07 Novembre 2025 - 19:06:02
di Redazione
Pubblichiamo di seguito il contributo della Professoressa di Restauro dell’architettura, presso il Dipartimento di Ingegneria Civile, Edile-Architettura e Ambientale (DICEAA) dell’Università degli Studi dell’Aquila, Carla Bartolomucci
Qualche anno fa è stato pubblicato, come esito di un accordo di collaborazione con il Comune dell’Aquila, Settore Ricostruzione Pubblica, un libro dal titolo “Giardini di pietre. Il Cimitero monumentale dell’Aquila” sulla storia del cimitero monumentale, sulle architetture che lo caratterizzano e la relazione con il paesaggio urbano.
Curato da chi scrive insieme a Simonetta Ciranna, edito da Textus Edizioni (2021), il libro intendeva promuovere la conoscenza di un sito monumentale tuttora trascurato, attraverso esperienze didattiche svolte nei laboratori progettuali di Storia dell’Architettura e di Restauro Architettonico nel Corso di Laurea magistrale in Ingegneria edile-Architettura dell’Università dell’Aquila.
Di cimiteri si parla, generalmente, solo a novembre ma in realtà lo scopo di quel lavoro era quello di “saper vedere” quel luogo in modo diverso e inusuale (al di là della sua funzione pratica), riconoscerne i valori e le potenzialità per la città di oggi, leggerne le relazioni con il contesto e lo sviluppo urbano, condividere nuove proposte per la città attuale.
Le complesse vicende legate alla sua costruzione, i progetti, le realizzazioni, i cambiamenti nel tempo, i problemi di conservazione delle architetture e del luogo stesso – che stenta ad essere percepito per i suoi molteplici valori culturali e ambientali – sono state occasione preziosa per ragionare sul significato della conservazione, sui modi in cui questa può realizzarsi, sul senso del tempo (che è irreversibile e non può essere cancellato), sulla necessità di conoscere per “valorizzare” (che significa, prima di tutto, comunicare i valori).
Inoltre, quello studio evidenzia le trasformazioni della città, che era contenuta entro le mura quando il cimitero veniva realizzato (a una distanza stabilita per legge), ma che oggi è circondato e incluso nell’abitato, così da poter essere considerato un parco urbano (come in molte città europee), se si avesse la sensibilità per vederlo come un’eredità culturale e un giardino storico.
Oggi si parla molto di patrimonio culturale e del valore che questo ha per la società contemporanea, tanto da affermare la responsabilità collettiva per la sua difesa e il diritto di beneficiarne nella Convenzione quadro del Consiglio d’Europa sul valore del patrimonio culturale per la società (nota come Convenzione di Faro).

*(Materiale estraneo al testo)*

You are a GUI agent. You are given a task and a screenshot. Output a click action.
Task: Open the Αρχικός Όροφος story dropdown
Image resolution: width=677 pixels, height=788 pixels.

Questa responsabilità e questo diritto non possono essere esercitati nell’ignoranza, cioè senza conoscere cos’è il patrimonio e perché lo consideriamo tale. La mancata conoscenza produce danni, sia materiali che immateriali, spesso in modo inconsapevole.
L’attuale soppressione del tracciato urbano che conduceva al complesso di Santa Maria del Soccorso ne è un esempio; il tracciato rettilineo che raggiungeva quell’importante chiesa quattrocentesca è ben evidente nelle carte storiche, come la planimetria del 1858 (dettaglio riportato sopra).
Essa mostra la città con gli spazi verdi entro le mura e il territorio intorno, insieme alle strade e i percorsi allora esistenti. La strada diritta, poi evidenziata dai filari alberati di cipressi, è proprio quella su cui è poi sorta la caserma Rossi (via Giovanni Parrozzani); questo percorso oggi è annientato dalla nuova rotatoria in corso di realizzazione.

Il raccordo curvilineo con la strada che conduce a Porta Castello (oggi viale Tagliacozzo) corrisponde all’inizio dell’attuale viale Alcide de Gasperi, quasi in prossimità del Torrione. Dunque, la via che oggi porta al cimitero è nella parte iniziale una deviazione dal tracciato storico rettilineo poi ripreso più avanti (vedi foto aerea da Google Earth, in cui è evidenziato il percorso rettilineo della cartografia storica).
Quell’antico tracciato – ancora visibile fino a poco tempo fa, lungo la via che costeggiava la caserma (peraltro isolato dal traffico, protetto e ombreggiato da una fitta alberatura) – oggi è stato cancellato, insieme a una significativa parte degli alberi stessi.